__Exercise directions__
Turn the material from the line with "Viewport: 806px width, 709px" to the line with "click(252, 351)" into a numbered list, leaving out blank lines. Include only those lines, both end lines among them.

— START OF Material for this exercise —

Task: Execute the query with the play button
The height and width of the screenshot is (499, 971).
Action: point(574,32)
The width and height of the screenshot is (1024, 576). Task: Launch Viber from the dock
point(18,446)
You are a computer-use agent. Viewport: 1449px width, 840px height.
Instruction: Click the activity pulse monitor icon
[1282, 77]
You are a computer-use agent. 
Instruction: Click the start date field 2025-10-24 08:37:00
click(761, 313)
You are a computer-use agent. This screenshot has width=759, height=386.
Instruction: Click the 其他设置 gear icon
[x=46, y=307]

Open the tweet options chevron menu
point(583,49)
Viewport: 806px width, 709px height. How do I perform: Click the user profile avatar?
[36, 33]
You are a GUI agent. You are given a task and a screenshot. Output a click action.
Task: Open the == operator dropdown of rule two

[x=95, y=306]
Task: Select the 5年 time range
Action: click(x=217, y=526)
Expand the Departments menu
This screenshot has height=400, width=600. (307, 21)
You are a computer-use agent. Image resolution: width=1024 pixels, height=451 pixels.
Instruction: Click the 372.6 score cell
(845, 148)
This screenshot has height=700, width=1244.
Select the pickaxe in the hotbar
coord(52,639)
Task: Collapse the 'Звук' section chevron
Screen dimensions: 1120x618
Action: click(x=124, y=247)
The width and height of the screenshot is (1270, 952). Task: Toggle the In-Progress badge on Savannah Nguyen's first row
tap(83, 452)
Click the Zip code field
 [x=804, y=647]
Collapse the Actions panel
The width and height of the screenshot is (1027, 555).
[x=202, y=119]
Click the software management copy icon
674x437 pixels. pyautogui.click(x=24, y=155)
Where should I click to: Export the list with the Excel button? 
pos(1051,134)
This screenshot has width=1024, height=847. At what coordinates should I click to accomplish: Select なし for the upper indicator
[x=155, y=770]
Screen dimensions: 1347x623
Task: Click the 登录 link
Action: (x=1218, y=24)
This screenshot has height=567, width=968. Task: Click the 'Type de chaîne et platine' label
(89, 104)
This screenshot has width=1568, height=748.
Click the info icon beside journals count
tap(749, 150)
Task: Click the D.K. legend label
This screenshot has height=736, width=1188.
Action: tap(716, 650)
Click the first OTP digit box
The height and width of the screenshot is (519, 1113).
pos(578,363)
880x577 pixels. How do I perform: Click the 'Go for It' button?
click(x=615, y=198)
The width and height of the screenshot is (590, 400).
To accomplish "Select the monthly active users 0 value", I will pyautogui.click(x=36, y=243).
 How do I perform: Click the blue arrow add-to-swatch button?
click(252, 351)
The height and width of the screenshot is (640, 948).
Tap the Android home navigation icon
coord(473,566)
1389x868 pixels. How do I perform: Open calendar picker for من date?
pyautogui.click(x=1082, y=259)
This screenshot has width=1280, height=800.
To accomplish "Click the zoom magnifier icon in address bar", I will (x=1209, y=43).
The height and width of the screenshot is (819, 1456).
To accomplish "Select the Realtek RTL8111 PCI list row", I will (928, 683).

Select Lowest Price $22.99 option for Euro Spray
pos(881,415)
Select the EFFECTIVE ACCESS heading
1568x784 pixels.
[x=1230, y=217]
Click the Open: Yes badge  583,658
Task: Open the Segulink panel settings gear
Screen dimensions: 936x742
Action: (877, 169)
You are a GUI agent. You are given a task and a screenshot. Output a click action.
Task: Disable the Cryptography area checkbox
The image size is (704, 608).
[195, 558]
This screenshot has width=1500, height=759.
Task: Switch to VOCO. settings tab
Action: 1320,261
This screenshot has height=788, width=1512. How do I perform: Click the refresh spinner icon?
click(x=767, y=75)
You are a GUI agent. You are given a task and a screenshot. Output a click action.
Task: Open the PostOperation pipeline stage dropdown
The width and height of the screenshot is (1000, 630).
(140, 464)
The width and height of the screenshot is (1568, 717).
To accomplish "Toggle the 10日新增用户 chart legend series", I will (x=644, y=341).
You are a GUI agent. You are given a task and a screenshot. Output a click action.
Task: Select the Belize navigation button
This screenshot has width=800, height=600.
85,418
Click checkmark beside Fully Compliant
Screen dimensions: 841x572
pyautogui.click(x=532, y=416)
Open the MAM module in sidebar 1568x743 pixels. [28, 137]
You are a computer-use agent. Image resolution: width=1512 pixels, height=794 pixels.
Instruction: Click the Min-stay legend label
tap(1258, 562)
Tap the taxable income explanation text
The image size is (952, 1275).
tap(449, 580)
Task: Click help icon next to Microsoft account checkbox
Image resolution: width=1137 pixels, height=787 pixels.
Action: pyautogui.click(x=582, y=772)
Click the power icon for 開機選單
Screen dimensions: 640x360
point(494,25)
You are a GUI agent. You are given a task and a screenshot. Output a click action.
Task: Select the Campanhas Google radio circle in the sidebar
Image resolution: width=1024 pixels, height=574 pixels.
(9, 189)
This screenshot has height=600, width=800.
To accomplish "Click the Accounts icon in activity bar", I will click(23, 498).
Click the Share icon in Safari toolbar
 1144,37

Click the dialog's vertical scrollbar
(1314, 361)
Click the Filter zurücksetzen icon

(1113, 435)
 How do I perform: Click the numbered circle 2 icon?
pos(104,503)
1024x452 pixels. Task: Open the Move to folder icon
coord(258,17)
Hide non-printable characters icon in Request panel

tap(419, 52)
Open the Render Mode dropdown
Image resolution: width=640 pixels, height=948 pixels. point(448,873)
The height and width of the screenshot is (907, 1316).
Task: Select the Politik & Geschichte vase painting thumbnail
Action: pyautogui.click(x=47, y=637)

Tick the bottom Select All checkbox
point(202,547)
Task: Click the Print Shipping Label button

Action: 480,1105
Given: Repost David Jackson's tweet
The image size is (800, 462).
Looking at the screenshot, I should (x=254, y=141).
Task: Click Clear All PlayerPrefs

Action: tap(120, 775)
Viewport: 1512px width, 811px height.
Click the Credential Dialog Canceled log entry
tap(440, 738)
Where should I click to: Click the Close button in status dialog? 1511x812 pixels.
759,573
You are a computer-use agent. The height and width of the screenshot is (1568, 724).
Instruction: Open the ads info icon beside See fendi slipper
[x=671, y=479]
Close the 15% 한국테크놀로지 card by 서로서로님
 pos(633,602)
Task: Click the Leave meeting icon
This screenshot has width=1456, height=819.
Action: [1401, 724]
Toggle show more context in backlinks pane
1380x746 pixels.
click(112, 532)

— END OF Material for this exercise —

__Result for this task__
1. Viewport: 806px width, 709px height. How do I perform: Click the user profile avatar?
2. [36, 33]
3. You are a GUI agent. You are given a task and a screenshot. Output a click action.
4. Task: Open the == operator dropdown of rule two
5. [x=95, y=306]
6. Task: Select the 5年 time range
7. Action: click(x=217, y=526)
8. Expand the Departments menu
9. This screenshot has height=400, width=600. (307, 21)
10. You are a computer-use agent. Image resolution: width=1024 pixels, height=451 pixels.
11. Instruction: Click the 372.6 score cell
12. (845, 148)
13. This screenshot has height=700, width=1244.
14. Select the pickaxe in the hotbar
15. coord(52,639)
16. Task: Collapse the 'Звук' section chevron
17. Screen dimensions: 1120x618
18. Action: click(x=124, y=247)
19. The width and height of the screenshot is (1270, 952). Task: Toggle the In-Progress badge on Savannah Nguyen's first row
20. tap(83, 452)
21. Click the Zip code field
22.  [x=804, y=647]
23. Collapse the Actions panel
24. The width and height of the screenshot is (1027, 555).
25. [x=202, y=119]
26. Click the software management copy icon
27. 674x437 pixels. pyautogui.click(x=24, y=155)
28. Where should I click to: Export the list with the Excel button? 
29. pos(1051,134)
30. This screenshot has width=1024, height=847. At what coordinates should I click to accomplish: Select なし for the upper indicator
31. [x=155, y=770]
32. Screen dimensions: 1347x623
33. Task: Click the 登录 link
34. Action: (x=1218, y=24)
35. This screenshot has height=567, width=968. Task: Click the 'Type de chaîne et platine' label
36. (89, 104)
37. This screenshot has width=1568, height=748.
38. Click the info icon beside journals count
39. tap(749, 150)
40. Task: Click the D.K. legend label
41. This screenshot has height=736, width=1188.
42. Action: tap(716, 650)
43. Click the first OTP digit box
44. The height and width of the screenshot is (519, 1113).
45. pos(578,363)
46. 880x577 pixels. How do I perform: Click the 'Go for It' button?
47. click(x=615, y=198)
48. The width and height of the screenshot is (590, 400).
49. To accomplish "Select the monthly active users 0 value", I will pyautogui.click(x=36, y=243).
50.  How do I perform: Click the blue arrow add-to-swatch button?
51. click(252, 351)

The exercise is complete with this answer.